A recent video (see below), another project and a new blog

"face book" is a silent, one minute video that was shown on monitors in the Toronto Subway system, this past September, as part of the Toronto Urban Film Festival. Here's the synopsis that ran alongside it :

On the fringes of the digital city are places where your status doesn’t get updated daily, your profile usually gets determined for you by others and the only photos of you that get posted are when you go missing. This film is for everyone who falls between the cracks of our social networking systems.


The video is a bit of a thumbnail sketch from a longer video called - Calculating 63 , which is a collaboration between myself and Leannej. Calculating 63 was created in response to the mainstream media’s handling of the disappearance of over 60 women from Vancouver's Downtown Eastside. Both videos examine the links between poverty, exploitation and violence. It was while collecting the footage for both pieces that I developed the notions for my newest project.

Evergreen is a series of 26 site specific installations that I've just started working on and I've created a new blogsite to go with it - evergreen26.blogspot.com. The blog will be a sort of working diary of the project and once I start installing the pieces (sometime in late autumn), I'll use it to map out their locations. I'm gonna be pretty busy with Evergreen for the next couple of months, so please visit me at the evergreen site for updates and more info.

face book

Wednesday, September 10, 2008

Lurk: a preview

In July 2007, 250 years after the birth of Captain George Vancouver in King’s Lynn, England, four contemporary artists from his namesake city in Canada were featured in an exhibition called Vancouver insight, hosted by the King’s Lynn Art’s Centre.
One week before the opening of the exhibition a strange creature appeared on the quay.

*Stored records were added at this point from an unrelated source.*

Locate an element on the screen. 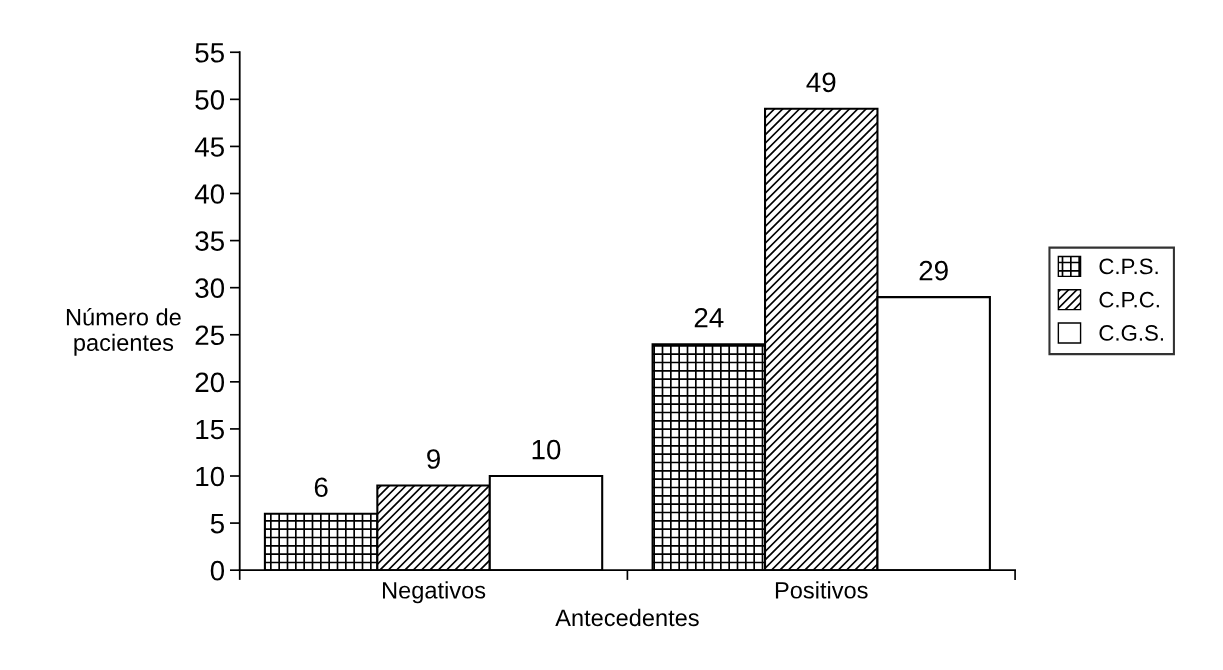 Image resolution: width=1223 pixels, height=670 pixels. data-label: 49 is located at coordinates (821, 82).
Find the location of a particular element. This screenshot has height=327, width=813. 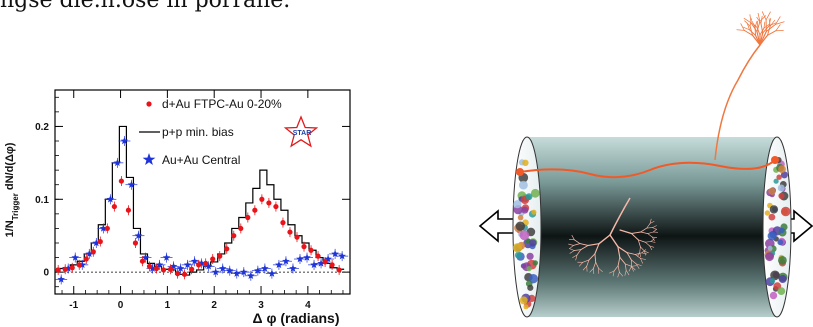

x-tick-label: 3 is located at coordinates (261, 306).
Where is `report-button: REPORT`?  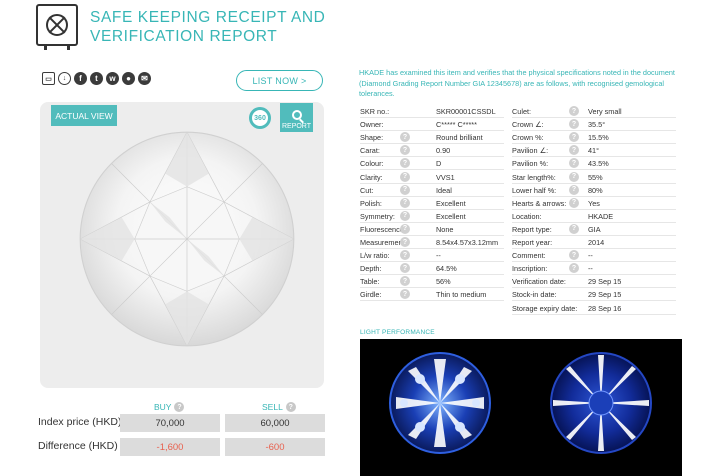
report-button: REPORT is located at coordinates (296, 118).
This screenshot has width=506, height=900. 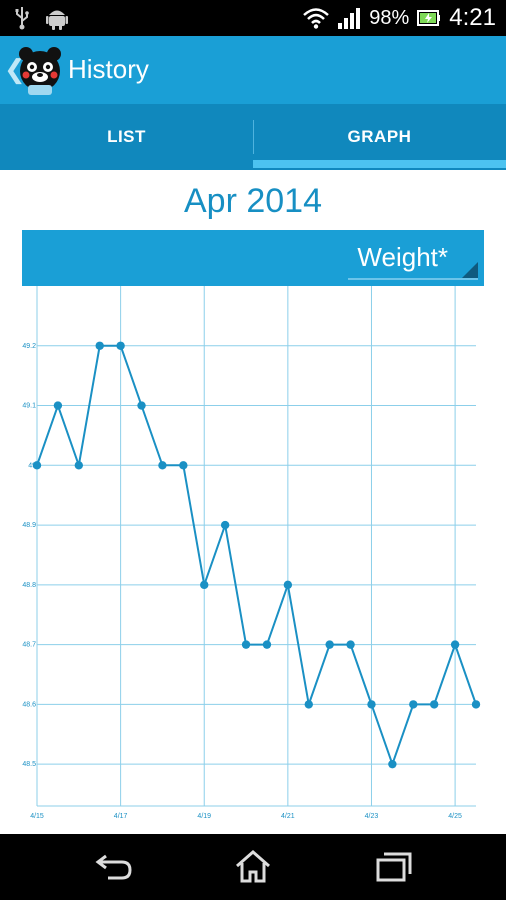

The beast was rumoured to be a legendary feral human, unearthed during excavations in the Downtown Eastside of Vancouver, once the poorest postal code in Canada and now the sight of a controversial re-development scheme.Transported through time and space, to the shores that the explorer had set sail from, the creature was presumed to be searching for answers to Vancouver’s past or perhaps, clues to it’s future.

For a little over a week the creature was witnessed haunting the quay, loping down side streets and lurching through crowds in King’s Lynn’s busy pedestrian malls. Just as suddenly as it appeared, it was gone.

A mythical beast trying to make sense of history, place, time and being. His name was Madillah.

Lurk is a quicktime preview of the full length video that documents Madillah as he moves throughout the town and into a few unexpected places. Be on the lookout for more.